One thing American voters do agree on is that they don't like always having to choose between just the two big parties: the Republicans in the red corner and the Democrats in the blue corner. Yet the third party candidates that do run historically have had little impact on elections.
Step forward, now, though Chase Oliver (39) who is bidding to appeal to both sides of the political divide, presenting himself as 'a gay gun owner from Tennessee'. Oliver began his political activism opposing the war in Irak.
He's the candidate of the Libertarian Party, which is the third largest party in the US and claims nearly a million members. By comparison the Greens have barely a quarter of that.
The party is in favor of small government and freedom of the individual, which leads them to be progressive on social issues and conservative on economics.
Policy recommendations for 2024 include :
• Immigration reform
• Eliminating student loans
• Expanding gun rights
Early on in the campaign, Donald Trump attended the Libertarian National Convention hoping to win them over but the delegates were having none of it and he was soundly booed. Oliver himself took aim at Trump, stating the Former President was: "not a Libertarian" but "a war criminal".
Trump and the Libertarians made unlikely bedfellows anyway. Trump sought to outlaw abortion, the Libertarians to enable it. Trump indicated during his 2016 campaign that he favored leaving the issue of marijuana to the states and in office upheld laws prohibiting cannabis, even removing special protections for medical marijuana. By contrast Libertarians seek to legalise it nationwide. Trump sought to build a border wall and generally make immigration much more difficult while Oliver argued that the US should return to what he called an 'Ellis Island' style process, with a large processing site running medical and criminal checks in a matter of days.

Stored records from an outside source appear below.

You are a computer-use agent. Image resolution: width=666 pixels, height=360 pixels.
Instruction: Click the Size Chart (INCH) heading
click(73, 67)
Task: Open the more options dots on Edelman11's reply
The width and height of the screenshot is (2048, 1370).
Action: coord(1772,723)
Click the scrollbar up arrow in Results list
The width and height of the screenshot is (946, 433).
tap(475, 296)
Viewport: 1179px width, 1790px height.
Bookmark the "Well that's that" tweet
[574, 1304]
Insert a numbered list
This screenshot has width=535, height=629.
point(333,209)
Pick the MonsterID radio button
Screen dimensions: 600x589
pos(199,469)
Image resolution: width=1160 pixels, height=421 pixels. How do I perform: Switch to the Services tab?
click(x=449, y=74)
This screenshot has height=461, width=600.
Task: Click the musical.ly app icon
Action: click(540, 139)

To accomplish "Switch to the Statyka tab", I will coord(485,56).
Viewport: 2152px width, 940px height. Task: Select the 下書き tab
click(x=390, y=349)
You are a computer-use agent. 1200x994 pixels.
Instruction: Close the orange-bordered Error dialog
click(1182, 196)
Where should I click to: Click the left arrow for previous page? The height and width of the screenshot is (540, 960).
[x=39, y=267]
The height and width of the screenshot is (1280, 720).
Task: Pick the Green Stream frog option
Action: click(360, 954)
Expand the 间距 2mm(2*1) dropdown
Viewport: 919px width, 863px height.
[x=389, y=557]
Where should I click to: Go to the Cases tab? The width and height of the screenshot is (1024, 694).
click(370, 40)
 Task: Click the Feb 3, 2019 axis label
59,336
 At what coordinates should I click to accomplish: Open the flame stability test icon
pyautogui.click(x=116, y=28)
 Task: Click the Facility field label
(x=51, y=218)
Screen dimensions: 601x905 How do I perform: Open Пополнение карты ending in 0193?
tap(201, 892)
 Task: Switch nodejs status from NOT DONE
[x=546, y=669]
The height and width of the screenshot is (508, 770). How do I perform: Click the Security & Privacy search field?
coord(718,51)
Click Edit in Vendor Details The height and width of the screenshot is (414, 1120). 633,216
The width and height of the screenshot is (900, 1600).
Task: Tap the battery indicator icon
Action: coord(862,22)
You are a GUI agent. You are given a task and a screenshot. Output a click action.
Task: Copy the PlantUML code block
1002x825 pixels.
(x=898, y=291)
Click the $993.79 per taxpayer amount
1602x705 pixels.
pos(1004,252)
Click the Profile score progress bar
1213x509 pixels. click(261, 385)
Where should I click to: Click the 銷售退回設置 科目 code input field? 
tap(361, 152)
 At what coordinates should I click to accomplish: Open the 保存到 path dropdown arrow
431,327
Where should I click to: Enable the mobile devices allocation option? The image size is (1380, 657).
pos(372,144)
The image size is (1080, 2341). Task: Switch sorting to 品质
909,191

It is certainly desirable that there should be a wider political debate in the US, but the perennial objection to third party candidates is that they 'waste' votes with, for example, voters who like the Libertarian line on Gaza surely risking diverting support from the Democrats and handing swing states such as Michigan to the Republicans instead. Republican politicians whose support for Israel is even more vociferous and uncritical than that of the Democratic establishment.